One artefact of the Soviet era that I found particularly interesting were sound-card records: postcards with a thin plastic surface that have pop songs pressed into them. From my understanding, you could buy them at kiosks that would stamp the song of your choice onto whatever postcard you pick and then handwrite the title on the back. So I have cards with a picture of Polish folk musician holding bagpipes that features Elvis doing ‘Viva Las Vegas’ or the Beatles doing ‘Michelle’ with an illustration of a drumming snail.
I first came to your work through the 'Immigration Song' project. How did that project come about? What made you want to focus on immigration?
I started thinking about immigration as a creative process on a giant scale, the way immigrants shape a city’s culture and turn it into something new.

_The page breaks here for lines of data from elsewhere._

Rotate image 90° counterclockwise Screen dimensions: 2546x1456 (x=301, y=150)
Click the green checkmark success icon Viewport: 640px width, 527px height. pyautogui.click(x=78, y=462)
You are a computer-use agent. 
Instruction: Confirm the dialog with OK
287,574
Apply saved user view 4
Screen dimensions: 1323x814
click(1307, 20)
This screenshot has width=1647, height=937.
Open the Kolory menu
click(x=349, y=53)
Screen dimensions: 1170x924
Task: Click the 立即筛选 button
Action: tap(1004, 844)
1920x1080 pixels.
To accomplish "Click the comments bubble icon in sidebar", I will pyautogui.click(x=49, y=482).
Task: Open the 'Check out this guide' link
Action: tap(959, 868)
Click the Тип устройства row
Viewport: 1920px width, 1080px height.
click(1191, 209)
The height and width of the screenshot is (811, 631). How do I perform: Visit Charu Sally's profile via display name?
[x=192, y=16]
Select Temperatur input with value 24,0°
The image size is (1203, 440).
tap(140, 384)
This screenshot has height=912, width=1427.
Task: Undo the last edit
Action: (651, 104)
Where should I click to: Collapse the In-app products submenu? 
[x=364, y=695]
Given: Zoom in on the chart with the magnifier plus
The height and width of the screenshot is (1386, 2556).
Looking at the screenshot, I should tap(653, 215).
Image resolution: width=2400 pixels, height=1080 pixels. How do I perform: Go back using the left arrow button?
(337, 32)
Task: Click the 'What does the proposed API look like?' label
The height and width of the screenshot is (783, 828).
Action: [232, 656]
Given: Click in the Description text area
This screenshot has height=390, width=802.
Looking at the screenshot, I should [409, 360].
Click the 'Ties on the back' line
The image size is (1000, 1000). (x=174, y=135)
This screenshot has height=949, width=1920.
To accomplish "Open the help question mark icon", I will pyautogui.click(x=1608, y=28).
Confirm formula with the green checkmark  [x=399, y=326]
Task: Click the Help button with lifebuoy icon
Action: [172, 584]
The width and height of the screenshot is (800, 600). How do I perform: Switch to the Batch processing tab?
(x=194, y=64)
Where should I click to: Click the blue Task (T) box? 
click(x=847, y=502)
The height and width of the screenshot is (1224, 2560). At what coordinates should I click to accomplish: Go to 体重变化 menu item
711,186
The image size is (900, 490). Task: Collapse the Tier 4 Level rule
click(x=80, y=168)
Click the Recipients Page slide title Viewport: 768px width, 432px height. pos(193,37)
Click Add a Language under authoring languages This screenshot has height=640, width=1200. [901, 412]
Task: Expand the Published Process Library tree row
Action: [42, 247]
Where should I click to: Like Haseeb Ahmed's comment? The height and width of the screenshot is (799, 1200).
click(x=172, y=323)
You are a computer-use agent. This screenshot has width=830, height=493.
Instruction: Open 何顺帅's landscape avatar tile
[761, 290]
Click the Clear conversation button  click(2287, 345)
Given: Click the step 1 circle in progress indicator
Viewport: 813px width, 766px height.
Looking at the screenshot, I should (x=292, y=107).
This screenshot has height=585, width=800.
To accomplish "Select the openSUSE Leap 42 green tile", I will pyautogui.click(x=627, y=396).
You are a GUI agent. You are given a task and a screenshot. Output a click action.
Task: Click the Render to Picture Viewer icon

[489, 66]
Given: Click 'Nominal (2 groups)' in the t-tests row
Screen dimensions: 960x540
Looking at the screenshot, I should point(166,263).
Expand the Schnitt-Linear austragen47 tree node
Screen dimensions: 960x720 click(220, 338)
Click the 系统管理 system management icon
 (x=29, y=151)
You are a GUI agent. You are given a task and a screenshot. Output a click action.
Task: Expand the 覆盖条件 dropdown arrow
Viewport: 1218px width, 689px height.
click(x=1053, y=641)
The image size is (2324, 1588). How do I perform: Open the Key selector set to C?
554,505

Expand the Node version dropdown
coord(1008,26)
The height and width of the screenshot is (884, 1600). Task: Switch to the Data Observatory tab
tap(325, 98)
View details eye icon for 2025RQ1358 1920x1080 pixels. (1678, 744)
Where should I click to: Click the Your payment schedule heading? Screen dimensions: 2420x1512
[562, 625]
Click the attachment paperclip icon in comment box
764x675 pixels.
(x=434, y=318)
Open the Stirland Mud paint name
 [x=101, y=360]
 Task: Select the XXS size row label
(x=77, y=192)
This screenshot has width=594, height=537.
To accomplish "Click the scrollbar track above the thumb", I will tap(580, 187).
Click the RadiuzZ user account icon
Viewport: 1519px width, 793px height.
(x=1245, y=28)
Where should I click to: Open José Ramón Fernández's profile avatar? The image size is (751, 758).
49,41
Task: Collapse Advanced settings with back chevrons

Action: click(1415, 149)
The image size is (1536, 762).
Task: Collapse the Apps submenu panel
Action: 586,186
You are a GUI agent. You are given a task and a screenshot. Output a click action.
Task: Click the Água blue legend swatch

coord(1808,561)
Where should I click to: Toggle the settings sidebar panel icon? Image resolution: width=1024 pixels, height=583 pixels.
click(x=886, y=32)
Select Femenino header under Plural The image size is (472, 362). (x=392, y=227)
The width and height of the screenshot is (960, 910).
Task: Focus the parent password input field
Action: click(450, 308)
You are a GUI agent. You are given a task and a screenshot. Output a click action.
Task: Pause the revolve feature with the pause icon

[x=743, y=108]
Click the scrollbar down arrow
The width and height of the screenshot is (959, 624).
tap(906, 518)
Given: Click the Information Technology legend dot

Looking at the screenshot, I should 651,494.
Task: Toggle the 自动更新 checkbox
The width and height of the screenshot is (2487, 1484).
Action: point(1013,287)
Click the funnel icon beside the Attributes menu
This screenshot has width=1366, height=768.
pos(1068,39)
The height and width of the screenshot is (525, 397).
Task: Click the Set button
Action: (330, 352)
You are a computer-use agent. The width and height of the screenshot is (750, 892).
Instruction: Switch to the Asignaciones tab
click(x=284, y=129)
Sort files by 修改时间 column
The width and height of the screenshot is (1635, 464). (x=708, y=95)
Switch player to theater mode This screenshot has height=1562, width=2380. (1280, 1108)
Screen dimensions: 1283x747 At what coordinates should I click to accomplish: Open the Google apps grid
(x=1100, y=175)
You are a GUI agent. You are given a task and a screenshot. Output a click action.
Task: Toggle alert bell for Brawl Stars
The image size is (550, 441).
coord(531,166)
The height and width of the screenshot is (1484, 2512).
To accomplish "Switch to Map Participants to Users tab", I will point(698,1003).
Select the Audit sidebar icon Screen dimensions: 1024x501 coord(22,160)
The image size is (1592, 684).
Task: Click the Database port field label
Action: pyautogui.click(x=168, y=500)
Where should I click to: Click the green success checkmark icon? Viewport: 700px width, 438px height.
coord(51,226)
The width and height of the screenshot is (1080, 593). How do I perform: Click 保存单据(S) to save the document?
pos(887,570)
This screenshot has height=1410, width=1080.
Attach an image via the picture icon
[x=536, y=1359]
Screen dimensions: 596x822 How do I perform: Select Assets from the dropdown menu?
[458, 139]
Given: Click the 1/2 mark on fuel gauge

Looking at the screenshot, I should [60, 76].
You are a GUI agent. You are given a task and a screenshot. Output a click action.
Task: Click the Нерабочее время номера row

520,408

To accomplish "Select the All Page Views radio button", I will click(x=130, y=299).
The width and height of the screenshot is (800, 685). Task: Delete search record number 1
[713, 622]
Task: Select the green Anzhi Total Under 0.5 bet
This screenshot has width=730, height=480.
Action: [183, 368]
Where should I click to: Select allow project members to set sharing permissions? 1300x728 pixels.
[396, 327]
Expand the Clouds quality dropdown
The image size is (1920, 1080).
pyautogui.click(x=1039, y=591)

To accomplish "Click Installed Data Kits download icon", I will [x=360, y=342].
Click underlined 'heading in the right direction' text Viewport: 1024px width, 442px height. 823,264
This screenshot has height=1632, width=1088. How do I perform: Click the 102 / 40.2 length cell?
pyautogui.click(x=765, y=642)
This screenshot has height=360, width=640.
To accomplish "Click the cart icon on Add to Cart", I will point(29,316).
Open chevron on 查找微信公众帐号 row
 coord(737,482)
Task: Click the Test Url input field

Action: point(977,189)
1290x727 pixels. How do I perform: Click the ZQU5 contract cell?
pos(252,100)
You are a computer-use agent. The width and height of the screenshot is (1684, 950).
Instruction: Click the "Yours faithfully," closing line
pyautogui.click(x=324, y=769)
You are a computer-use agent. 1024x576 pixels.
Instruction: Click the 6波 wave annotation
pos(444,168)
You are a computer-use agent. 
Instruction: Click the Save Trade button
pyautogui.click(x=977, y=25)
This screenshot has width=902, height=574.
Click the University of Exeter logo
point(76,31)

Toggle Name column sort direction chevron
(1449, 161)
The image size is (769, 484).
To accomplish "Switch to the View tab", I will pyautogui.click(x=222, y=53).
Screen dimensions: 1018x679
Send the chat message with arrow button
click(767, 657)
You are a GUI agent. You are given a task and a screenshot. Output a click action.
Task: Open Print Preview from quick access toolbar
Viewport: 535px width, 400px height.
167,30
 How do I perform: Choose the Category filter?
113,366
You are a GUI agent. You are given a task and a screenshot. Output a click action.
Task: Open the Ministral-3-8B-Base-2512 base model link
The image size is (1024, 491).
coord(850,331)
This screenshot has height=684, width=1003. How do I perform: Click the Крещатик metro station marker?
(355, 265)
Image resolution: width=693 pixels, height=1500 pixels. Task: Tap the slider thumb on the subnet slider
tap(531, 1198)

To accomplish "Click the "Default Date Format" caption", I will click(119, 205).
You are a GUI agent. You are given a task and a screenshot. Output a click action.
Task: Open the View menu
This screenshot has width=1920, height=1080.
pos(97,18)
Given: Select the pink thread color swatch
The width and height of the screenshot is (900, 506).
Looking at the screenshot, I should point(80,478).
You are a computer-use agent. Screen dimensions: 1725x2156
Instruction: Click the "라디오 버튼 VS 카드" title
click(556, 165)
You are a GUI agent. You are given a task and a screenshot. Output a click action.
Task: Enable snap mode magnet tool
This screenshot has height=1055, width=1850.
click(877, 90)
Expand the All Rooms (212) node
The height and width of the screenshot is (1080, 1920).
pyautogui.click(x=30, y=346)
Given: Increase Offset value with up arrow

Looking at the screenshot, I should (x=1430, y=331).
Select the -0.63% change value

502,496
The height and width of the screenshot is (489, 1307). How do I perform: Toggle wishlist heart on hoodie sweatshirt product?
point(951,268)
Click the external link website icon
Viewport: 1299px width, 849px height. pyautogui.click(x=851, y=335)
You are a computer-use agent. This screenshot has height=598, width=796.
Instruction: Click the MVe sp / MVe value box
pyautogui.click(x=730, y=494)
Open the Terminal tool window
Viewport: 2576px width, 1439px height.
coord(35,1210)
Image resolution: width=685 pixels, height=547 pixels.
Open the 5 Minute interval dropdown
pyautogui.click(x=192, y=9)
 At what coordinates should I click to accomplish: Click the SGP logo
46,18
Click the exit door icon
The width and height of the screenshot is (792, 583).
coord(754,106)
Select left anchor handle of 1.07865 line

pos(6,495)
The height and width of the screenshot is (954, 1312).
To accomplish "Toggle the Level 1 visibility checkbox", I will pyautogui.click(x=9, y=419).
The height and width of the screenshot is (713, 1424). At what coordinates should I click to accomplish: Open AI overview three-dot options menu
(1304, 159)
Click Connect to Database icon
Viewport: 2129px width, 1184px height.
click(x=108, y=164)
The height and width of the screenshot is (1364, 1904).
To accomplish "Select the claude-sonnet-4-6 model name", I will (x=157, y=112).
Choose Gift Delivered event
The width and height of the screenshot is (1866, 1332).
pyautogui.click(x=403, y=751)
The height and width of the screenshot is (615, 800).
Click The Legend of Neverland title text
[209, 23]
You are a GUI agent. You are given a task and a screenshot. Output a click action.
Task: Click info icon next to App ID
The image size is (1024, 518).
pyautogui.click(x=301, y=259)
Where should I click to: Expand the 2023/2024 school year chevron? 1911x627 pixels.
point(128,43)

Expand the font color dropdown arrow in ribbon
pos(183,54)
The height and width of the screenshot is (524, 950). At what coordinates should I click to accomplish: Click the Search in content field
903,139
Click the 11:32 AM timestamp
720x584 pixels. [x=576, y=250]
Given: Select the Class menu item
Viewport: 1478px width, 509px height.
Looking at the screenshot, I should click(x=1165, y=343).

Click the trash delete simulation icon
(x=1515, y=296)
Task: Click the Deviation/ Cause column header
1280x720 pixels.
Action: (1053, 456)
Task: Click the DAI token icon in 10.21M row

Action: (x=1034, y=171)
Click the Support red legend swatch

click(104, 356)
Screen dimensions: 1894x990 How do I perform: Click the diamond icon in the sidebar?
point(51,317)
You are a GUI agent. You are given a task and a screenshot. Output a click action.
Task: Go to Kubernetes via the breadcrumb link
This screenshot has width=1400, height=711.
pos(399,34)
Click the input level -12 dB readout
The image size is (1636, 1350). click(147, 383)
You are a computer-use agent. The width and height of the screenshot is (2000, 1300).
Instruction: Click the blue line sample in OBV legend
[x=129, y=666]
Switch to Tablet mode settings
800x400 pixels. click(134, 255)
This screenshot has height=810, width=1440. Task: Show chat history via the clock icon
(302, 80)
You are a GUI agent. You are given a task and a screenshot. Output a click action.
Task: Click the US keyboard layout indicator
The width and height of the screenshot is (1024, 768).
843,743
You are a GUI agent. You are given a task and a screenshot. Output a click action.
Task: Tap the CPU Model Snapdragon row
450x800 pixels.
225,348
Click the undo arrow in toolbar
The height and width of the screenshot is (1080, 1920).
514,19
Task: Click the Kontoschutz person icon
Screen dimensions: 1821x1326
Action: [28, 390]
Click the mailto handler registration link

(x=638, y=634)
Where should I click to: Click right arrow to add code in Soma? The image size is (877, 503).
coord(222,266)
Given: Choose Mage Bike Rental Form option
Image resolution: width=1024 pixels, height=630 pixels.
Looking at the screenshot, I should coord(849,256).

I also liked the idea of
representing historical data in a time-based medium to let you experience the patterns and variations in a compressed way. I had an image of New York as the bridge of a stringed instrument with strings of different lengths radiating out across the map. I prototyped a screen-based digital version and then had a chance to build the physical installation with actual piano wires for a show at the New York Hall of Science.
A lot of your work doesn't fit into the categories that most musicians' work might, yet the songs on your albums have a heavy pop sensibility. How do you see yourself?
There’s a fair amount of artwork that employs pop music as a cultural reference, but I’m more interested in using pop songs as structures to experiment with – it’s nice to have something as sturdy as a song to push up against and hang ideas off of. I’m definitely in between categories in lot of ways: musician, sound installation artist, oral historian, interaction designer, etc. To me, these things all inform each other and I like doing pieces that are hybrids or different types of media.
What other projects do you have in the pipeline?
In June I’ll be doing a large-scale musical sound installation with a group of other artists at the Palais du Tokyo in Paris. I'm writing music for an animated TV special that StoryCorps is producing. I also have another album’s worth of songs for the machines written that I'll get around to recording eventually.
How do you see your work developing in the future?
In general, I’m interested in making my work more immersive and interactive and further exploring the spatial possibilities of using acoustic sound sources. One project I’m working on involves a network of small instruments suspended from the ceiling that are like a weather system that reacts to the positions of viewers in the space. I’d also like to do a large-scale version of my interactive sound piece “Song Cabinet” which lets users trigger automated mechanical instruments by interacting with a set of drawers – kind of an acoustic mixing board. I’d love to do a version with hundreds of drawers filling a room and really let listeners pick different paths for the music to take.